Jill Copeland Photography

Philip Kosloski - pubblicato il 15/10/18

I voti sono intesi non solo come un sacrificio, ma come piena accettazione di una vita dedicata a Dio

Quando gli uomini e le donne vengono accettati in una comunità religiosa, in genere professano tre voti principali di povertà, castità e obbedienza (noti anche come “consigli evangelici”). Di che si tratta?

L’esempio principale di questi voti è stato San Francesco d’Assisi, che ha scritto nella sua Regola:

“La Regola e vita dei frati minori è questa, cioè osservare il santo Vangelo del Signore nostro Gesù Cristo, vivendo in obbedienza, senza nulla di proprio e in castità. Frate Francesco promette obbedienza e reverenza al signor papa Onorio e ai suoi successori canonicamente eletti e alla Chiesa romana. E gli altri frati siano tenuti a obbedire a frate Francesco e ai suoi successori”.

Da allora, molte altre comunità religiose hanno seguito l’esempio professando voti simili. Una spiegazione esemplare dietro questi voti si ritrova nell’esortazione apostolica Vita Consecrata, di San Giovanni Paolo II:

Ai tre discepoli estasiati giunge l’appello del Padre a mettersi in ascolto di Cristo, a porre in Lui ogni fiducia, a farne il centro della vita. Nella parola che viene dall’alto acquista nuova profondità l’invito col quale Gesù stesso, all’inizio della vita pubblica, li aveva chiamati alla sua sequela, strappandoli alla loro vita ordinaria e accogliendoli nella sua intimità. È proprio da questa speciale grazia di intimità che scaturisce, nella vita consacrata, la possibilità e l’esigenza del dono totale di sé nella professione dei consigli evangelici.
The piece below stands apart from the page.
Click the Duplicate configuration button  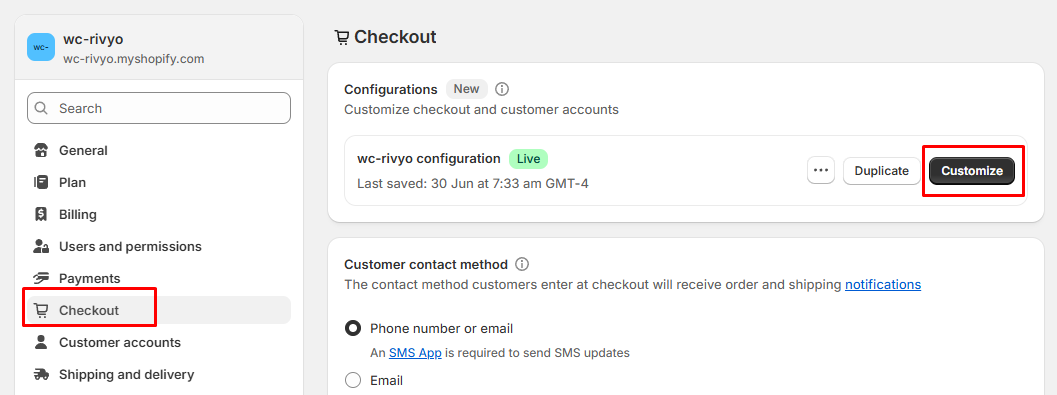point(881,171)
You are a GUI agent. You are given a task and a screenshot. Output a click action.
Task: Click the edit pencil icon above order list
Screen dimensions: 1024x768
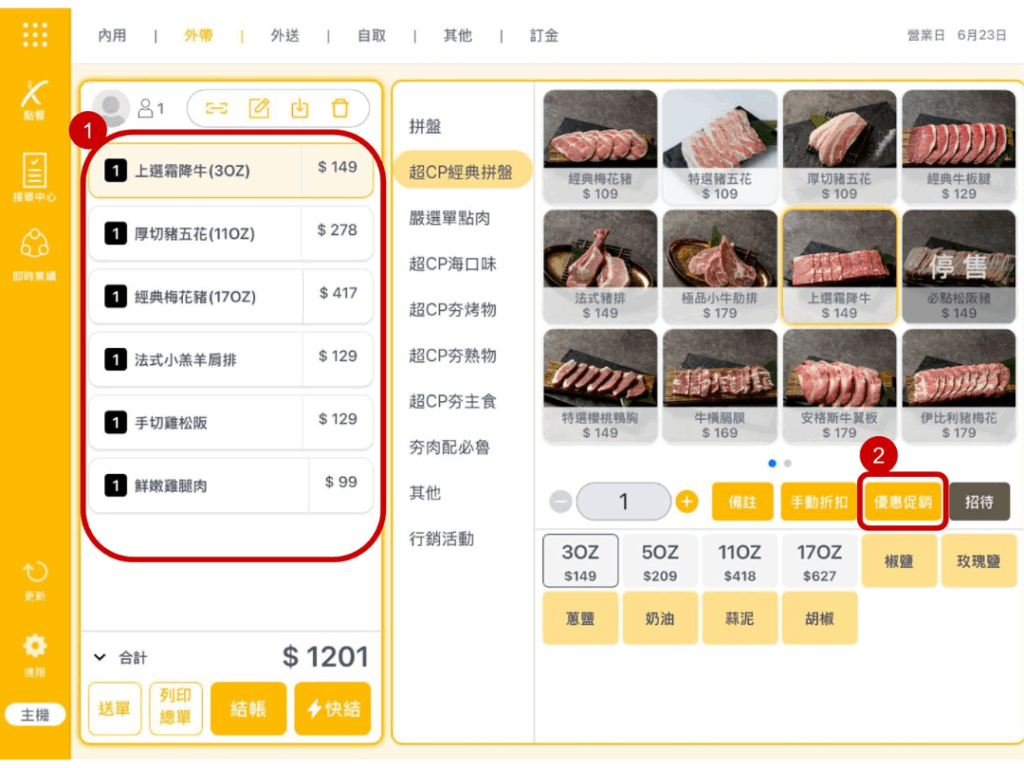pos(259,108)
Questi, prima e più che una rinuncia, sono una specifica accoglienza del mistero di Cristo, vissuta all’interno della Chiesa. (…) Attraverso la professione dei consigli, infatti, il consacrato non solo fa di Cristo il senso della propria vita, ma si preoccupa di riprodurre in sé, per quanto possibile, ‘la forma di vita, che il Figlio di Dio prese quando venne nel mondo’”.

Povertà

Abbracciando la verginità , egli fa suo l’amore verginale di Cristo e lo confessa al mondo quale Figlio unigenito, uno con il Padre (cfr Gv 10, 30; 14, 11).

Castità

Imitando la sua povertà, lo confessa Figlio che tutto riceve dal Padre e nell’amore tutto gli restituisce (cfr Gv 17, 7.10).

Obbedienza

Aderendo, col sacrificio della propria libertà, al mistero della sua obbedienza filiale, lo confessa infinitamente amato ed amante, come Colui che si compiace solo della volontà del Padre (cfr Gv 4, 34), al quale è perfettamente unito e dal quale in tutto dipende.
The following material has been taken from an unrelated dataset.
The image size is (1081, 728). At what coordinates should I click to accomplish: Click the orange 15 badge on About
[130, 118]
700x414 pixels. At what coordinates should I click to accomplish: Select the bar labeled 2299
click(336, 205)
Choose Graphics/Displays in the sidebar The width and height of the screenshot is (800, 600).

Parlando in termini pratici, questi tre consigli permettono a un religioso o a una religiosa una certa libertà per seguire Cristo e proclamarlo a tutti.

Senza alcun possesso, un povero religioso può andare liberamente per il mondo, distaccato da qualsiasi desiderio mondano, e predicare il Vangelo con la propria vita.
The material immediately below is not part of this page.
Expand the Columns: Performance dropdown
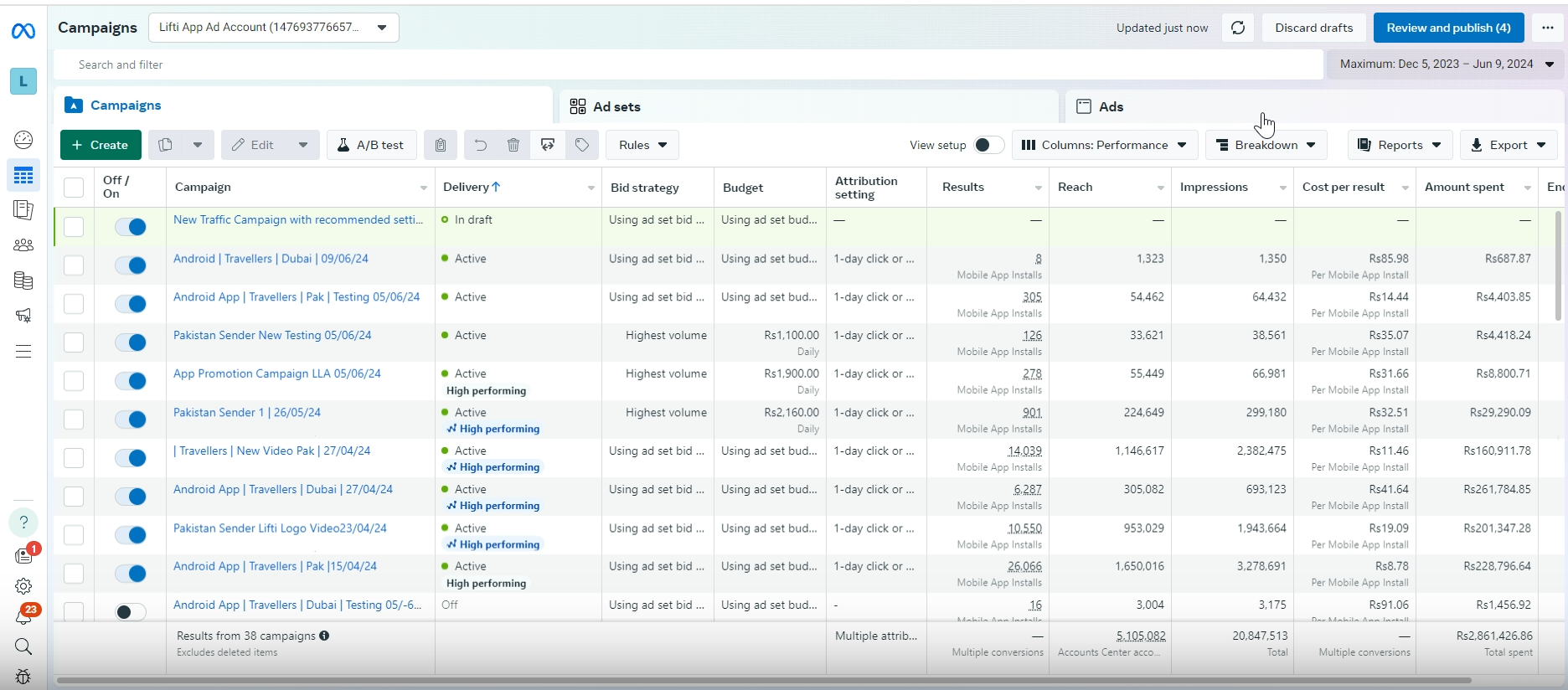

Professando un voto di castità, un religioso può dedicare tutta la sua attenzione a Dio, il suo vero “Sposo”. In questo modo prefigura il Paradiso, in cui non ci sarà più matrimonio, ma una profonda unione con Dio e con gli altri (cfr. Matteo 22, 30).

L’obbedienza è un voto che vede la volontà divina nelle azioni del superiore, chiamato ad essere strumento della cura provvidenziale di Dio.

I consigli evangelici sono uno splendido dono ai religiosi, volto ad avvicinarli a Dio e ad aiutarli ad essere autentici testimoni del Vangelo.